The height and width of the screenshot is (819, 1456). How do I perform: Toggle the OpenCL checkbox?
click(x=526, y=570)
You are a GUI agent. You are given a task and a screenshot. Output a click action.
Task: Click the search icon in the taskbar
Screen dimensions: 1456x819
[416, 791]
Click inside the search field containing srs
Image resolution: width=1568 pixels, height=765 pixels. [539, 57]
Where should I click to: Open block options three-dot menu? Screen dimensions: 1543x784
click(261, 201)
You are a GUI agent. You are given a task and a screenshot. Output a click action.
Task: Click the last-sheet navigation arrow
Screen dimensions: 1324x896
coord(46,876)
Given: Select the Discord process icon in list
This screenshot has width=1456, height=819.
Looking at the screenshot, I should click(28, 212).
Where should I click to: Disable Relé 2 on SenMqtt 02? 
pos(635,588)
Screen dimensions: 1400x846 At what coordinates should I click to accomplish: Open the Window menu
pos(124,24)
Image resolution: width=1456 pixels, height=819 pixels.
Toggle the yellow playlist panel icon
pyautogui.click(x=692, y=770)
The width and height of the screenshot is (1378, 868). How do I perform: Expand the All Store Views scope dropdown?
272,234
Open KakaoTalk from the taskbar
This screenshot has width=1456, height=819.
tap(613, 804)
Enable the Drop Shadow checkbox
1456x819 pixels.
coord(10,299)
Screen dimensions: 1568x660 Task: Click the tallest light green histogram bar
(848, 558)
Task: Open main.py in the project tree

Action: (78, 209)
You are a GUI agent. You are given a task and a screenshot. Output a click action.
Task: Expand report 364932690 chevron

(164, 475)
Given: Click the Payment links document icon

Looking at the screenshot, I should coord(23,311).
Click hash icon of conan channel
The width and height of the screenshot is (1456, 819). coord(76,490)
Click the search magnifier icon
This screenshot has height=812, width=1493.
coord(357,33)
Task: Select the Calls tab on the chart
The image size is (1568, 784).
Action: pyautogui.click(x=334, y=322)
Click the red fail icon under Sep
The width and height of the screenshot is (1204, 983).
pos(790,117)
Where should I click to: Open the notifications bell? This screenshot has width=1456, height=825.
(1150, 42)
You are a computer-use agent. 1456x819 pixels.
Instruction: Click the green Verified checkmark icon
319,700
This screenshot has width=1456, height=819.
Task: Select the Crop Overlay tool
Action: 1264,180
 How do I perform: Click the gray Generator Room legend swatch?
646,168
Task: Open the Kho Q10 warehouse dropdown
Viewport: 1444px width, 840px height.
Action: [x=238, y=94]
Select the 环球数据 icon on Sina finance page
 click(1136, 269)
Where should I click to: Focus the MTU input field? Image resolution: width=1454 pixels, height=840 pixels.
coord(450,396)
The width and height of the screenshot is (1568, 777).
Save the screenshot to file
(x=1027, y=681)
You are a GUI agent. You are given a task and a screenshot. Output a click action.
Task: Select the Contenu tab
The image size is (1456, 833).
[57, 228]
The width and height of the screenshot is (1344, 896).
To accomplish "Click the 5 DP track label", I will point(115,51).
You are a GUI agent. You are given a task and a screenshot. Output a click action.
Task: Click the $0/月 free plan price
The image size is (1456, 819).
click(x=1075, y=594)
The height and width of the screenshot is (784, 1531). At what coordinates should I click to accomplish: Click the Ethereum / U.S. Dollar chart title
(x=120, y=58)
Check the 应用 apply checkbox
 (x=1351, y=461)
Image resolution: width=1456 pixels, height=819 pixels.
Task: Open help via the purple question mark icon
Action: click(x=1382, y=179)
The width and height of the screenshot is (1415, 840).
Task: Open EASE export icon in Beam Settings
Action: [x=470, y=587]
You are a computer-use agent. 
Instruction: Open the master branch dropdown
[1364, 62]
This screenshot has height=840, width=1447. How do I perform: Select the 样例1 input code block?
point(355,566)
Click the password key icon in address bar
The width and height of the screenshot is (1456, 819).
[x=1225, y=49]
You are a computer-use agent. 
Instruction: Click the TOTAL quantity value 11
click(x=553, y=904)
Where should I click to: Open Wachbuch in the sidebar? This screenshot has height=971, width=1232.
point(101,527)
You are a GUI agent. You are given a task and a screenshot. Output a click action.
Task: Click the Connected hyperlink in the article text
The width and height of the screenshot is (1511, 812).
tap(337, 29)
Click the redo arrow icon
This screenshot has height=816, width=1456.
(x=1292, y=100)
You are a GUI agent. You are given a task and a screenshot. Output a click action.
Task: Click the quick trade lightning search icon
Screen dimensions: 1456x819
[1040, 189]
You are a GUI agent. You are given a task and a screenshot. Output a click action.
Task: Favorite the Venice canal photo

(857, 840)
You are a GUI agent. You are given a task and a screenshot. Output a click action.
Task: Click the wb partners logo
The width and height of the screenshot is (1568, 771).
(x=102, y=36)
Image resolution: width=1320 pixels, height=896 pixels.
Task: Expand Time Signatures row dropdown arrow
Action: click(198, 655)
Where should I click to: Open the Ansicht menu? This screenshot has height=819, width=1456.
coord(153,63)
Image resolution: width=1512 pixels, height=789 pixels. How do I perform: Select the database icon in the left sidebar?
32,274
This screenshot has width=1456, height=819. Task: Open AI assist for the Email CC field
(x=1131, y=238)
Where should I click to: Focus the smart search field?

· · ·

§ What is expected: Output every line of the listing word for word.

§ Exercise response:
The height and width of the screenshot is (819, 1456). How do I perform: Toggle the OpenCL checkbox?
click(x=526, y=570)
You are a GUI agent. You are given a task and a screenshot. Output a click action.
Task: Click the search icon in the taskbar
Screen dimensions: 1456x819
[416, 791]
Click inside the search field containing srs
Image resolution: width=1568 pixels, height=765 pixels. [539, 57]
Where should I click to: Open block options three-dot menu? Screen dimensions: 1543x784
click(261, 201)
You are a GUI agent. You are given a task and a screenshot. Output a click action.
Task: Click the last-sheet navigation arrow
Screen dimensions: 1324x896
coord(46,876)
Given: Select the Discord process icon in list
This screenshot has width=1456, height=819.
Looking at the screenshot, I should click(28, 212).
Where should I click to: Disable Relé 2 on SenMqtt 02? 
pos(635,588)
Screen dimensions: 1400x846 At what coordinates should I click to accomplish: Open the Window menu
pos(124,24)
Image resolution: width=1456 pixels, height=819 pixels.
Toggle the yellow playlist panel icon
pyautogui.click(x=692, y=770)
The width and height of the screenshot is (1378, 868). How do I perform: Expand the All Store Views scope dropdown?
272,234
Open KakaoTalk from the taskbar
This screenshot has width=1456, height=819.
tap(613, 804)
Enable the Drop Shadow checkbox
1456x819 pixels.
coord(10,299)
Screen dimensions: 1568x660 Task: Click the tallest light green histogram bar
(848, 558)
Task: Open main.py in the project tree

Action: (78, 209)
You are a GUI agent. You are given a task and a screenshot. Output a click action.
Task: Expand report 364932690 chevron

(164, 475)
Given: Click the Payment links document icon

Looking at the screenshot, I should coord(23,311).
Click hash icon of conan channel
The width and height of the screenshot is (1456, 819). coord(76,490)
Click the search magnifier icon
This screenshot has height=812, width=1493.
coord(357,33)
Task: Select the Calls tab on the chart
The image size is (1568, 784).
Action: pyautogui.click(x=334, y=322)
Click the red fail icon under Sep
The width and height of the screenshot is (1204, 983).
pos(790,117)
Where should I click to: Open the notifications bell? This screenshot has width=1456, height=825.
(1150, 42)
You are a computer-use agent. 1456x819 pixels.
Instruction: Click the green Verified checkmark icon
319,700
This screenshot has width=1456, height=819.
Task: Select the Crop Overlay tool
Action: 1264,180
 How do I perform: Click the gray Generator Room legend swatch?
646,168
Task: Open the Kho Q10 warehouse dropdown
Viewport: 1444px width, 840px height.
Action: [x=238, y=94]
Select the 环球数据 icon on Sina finance page
 click(1136, 269)
Where should I click to: Focus the MTU input field? Image resolution: width=1454 pixels, height=840 pixels.
coord(450,396)
The width and height of the screenshot is (1568, 777).
Save the screenshot to file
(x=1027, y=681)
You are a GUI agent. You are given a task and a screenshot. Output a click action.
Task: Select the Contenu tab
The image size is (1456, 833).
[57, 228]
The width and height of the screenshot is (1344, 896).
To accomplish "Click the 5 DP track label", I will point(115,51).
You are a GUI agent. You are given a task and a screenshot. Output a click action.
Task: Click the $0/月 free plan price
The image size is (1456, 819).
click(x=1075, y=594)
The height and width of the screenshot is (784, 1531). At what coordinates should I click to accomplish: Click the Ethereum / U.S. Dollar chart title
(x=120, y=58)
Check the 应用 apply checkbox
 (x=1351, y=461)
Image resolution: width=1456 pixels, height=819 pixels.
Task: Open help via the purple question mark icon
Action: click(x=1382, y=179)
The width and height of the screenshot is (1415, 840).
Task: Open EASE export icon in Beam Settings
Action: [x=470, y=587]
You are a computer-use agent. 
Instruction: Open the master branch dropdown
[1364, 62]
This screenshot has height=840, width=1447. How do I perform: Select the 样例1 input code block?
point(355,566)
Click the password key icon in address bar
The width and height of the screenshot is (1456, 819).
[x=1225, y=49]
You are a computer-use agent. 
Instruction: Click the TOTAL quantity value 11
click(x=553, y=904)
Where should I click to: Open Wachbuch in the sidebar? This screenshot has height=971, width=1232.
point(101,527)
You are a GUI agent. You are given a task and a screenshot. Output a click action.
Task: Click the Connected hyperlink in the article text
The width and height of the screenshot is (1511, 812).
tap(337, 29)
Click the redo arrow icon
This screenshot has height=816, width=1456.
(x=1292, y=100)
You are a GUI agent. You are given a task and a screenshot. Output a click action.
Task: Click the quick trade lightning search icon
Screen dimensions: 1456x819
[1040, 189]
You are a GUI agent. You are given a task and a screenshot. Output a click action.
Task: Favorite the Venice canal photo

(857, 840)
You are a GUI agent. You are given a task and a screenshot. Output a click action.
Task: Click the wb partners logo
The width and height of the screenshot is (1568, 771).
(x=102, y=36)
Image resolution: width=1320 pixels, height=896 pixels.
Task: Expand Time Signatures row dropdown arrow
Action: click(198, 655)
Where should I click to: Open the Ansicht menu? This screenshot has height=819, width=1456.
coord(153,63)
Image resolution: width=1512 pixels, height=789 pixels. How do I perform: Select the database icon in the left sidebar?
32,274
This screenshot has width=1456, height=819. Task: Open AI assist for the Email CC field
(x=1131, y=238)
Where should I click to: Focus the smart search field?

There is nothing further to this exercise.